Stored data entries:

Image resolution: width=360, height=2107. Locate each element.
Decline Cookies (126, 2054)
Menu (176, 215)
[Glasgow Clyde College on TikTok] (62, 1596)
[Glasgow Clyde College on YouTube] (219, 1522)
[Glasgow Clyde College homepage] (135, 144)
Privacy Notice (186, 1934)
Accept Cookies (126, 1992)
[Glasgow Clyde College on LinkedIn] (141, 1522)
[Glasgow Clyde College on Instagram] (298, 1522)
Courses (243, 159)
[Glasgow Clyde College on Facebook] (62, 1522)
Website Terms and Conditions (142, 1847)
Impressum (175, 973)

==

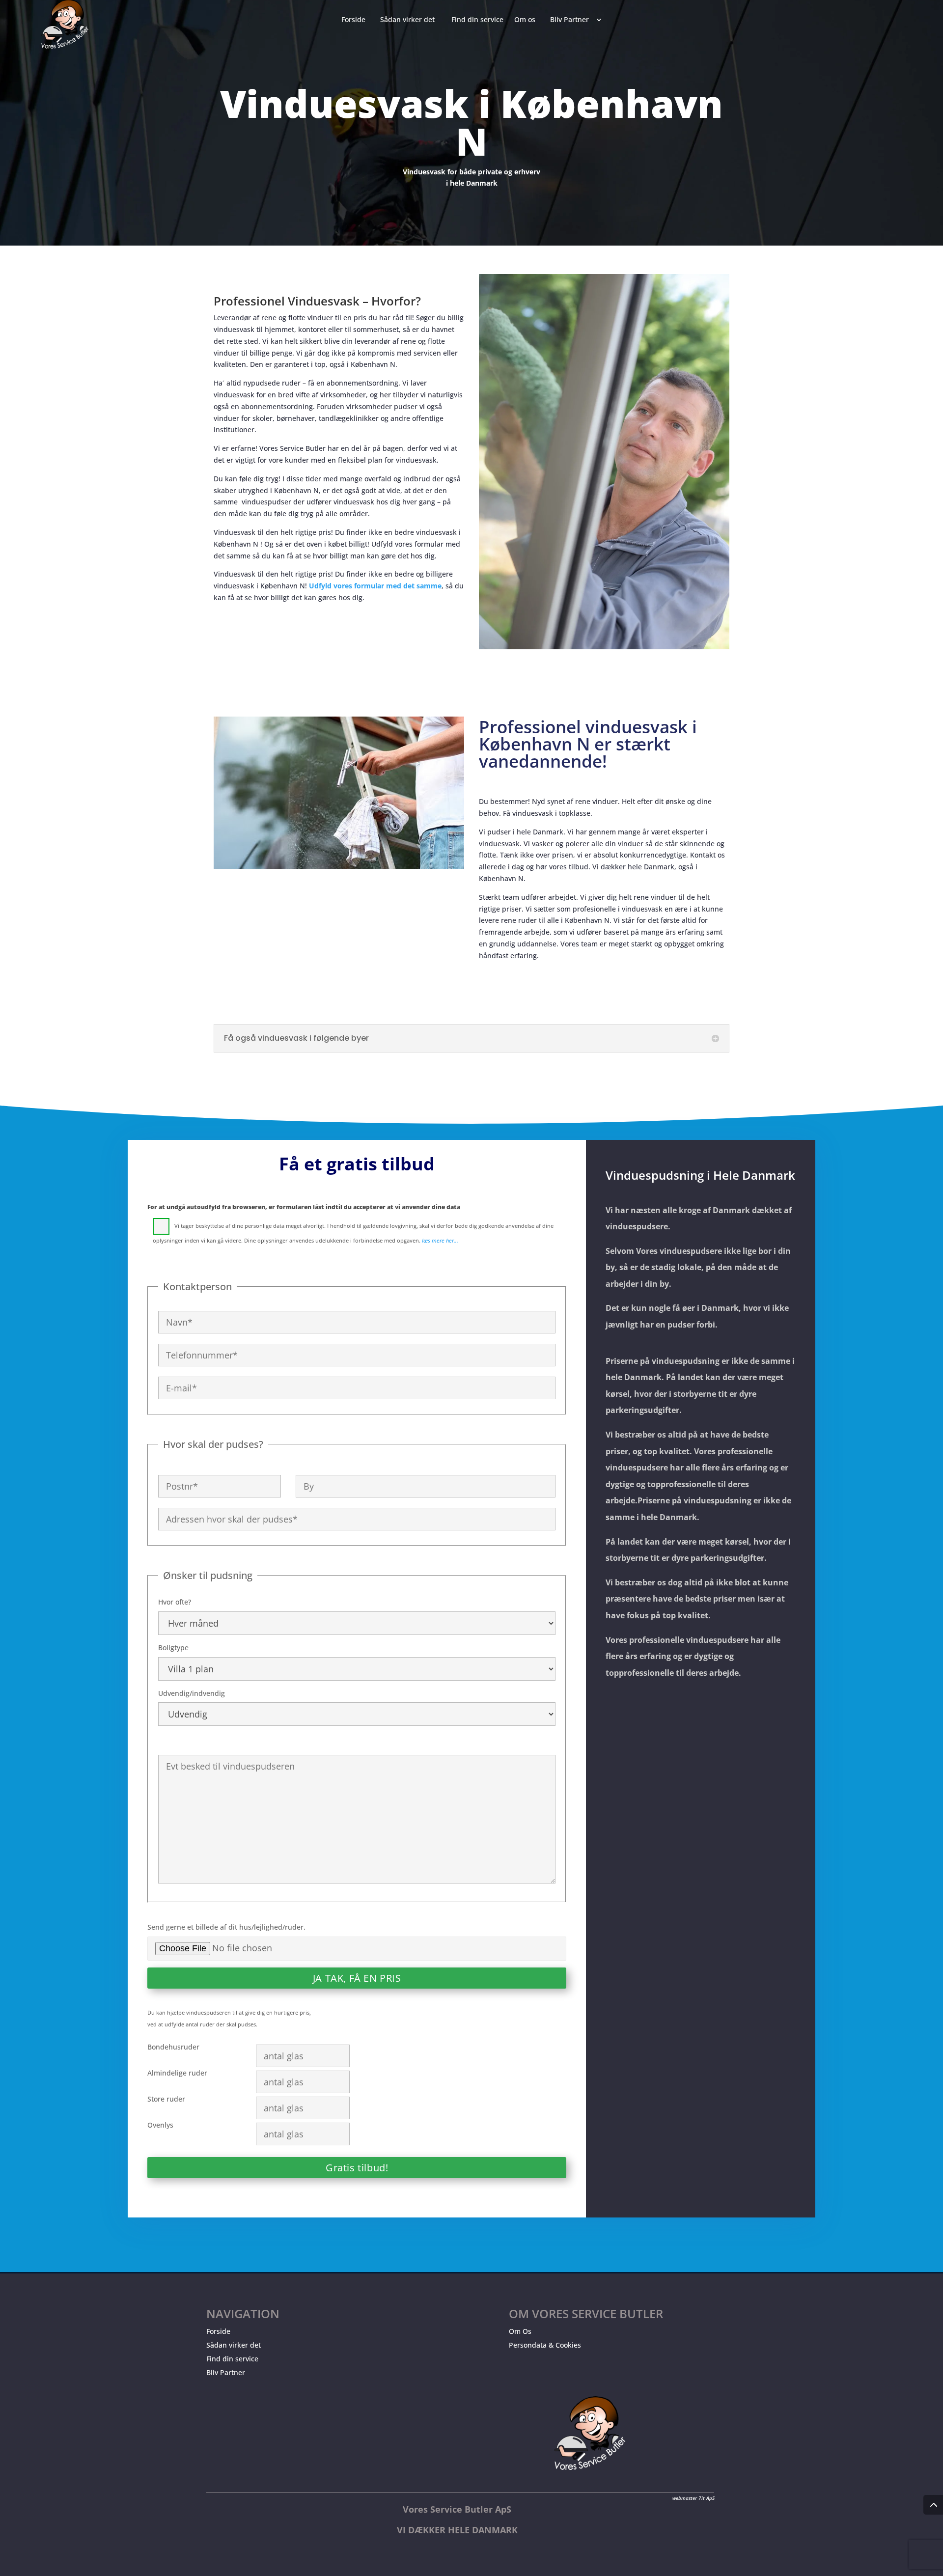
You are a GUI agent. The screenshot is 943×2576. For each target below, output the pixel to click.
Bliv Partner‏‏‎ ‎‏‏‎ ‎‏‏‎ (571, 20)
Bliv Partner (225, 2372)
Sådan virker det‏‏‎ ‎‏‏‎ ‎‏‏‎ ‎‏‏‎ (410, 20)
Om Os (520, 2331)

---

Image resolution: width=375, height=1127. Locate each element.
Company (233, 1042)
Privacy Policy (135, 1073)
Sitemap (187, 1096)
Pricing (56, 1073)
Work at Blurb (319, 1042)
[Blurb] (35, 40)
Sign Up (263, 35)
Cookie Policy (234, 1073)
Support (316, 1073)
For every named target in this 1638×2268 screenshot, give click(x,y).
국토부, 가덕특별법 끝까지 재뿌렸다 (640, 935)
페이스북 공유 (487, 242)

→ Work request
All lines above between those holding "[Glasgow Clyde College homepage] (135, 144)" and "Impressum (175, 973)", inclusive, must be set down unchanged, and no other line may be included.

→ Expected answer
[Glasgow Clyde College homepage] (135, 144)
Privacy Notice (186, 1934)
Accept Cookies (126, 1992)
[Glasgow Clyde College on LinkedIn] (141, 1522)
[Glasgow Clyde College on Instagram] (298, 1522)
Courses (243, 159)
[Glasgow Clyde College on Facebook] (62, 1522)
Website Terms and Conditions (142, 1847)
Impressum (175, 973)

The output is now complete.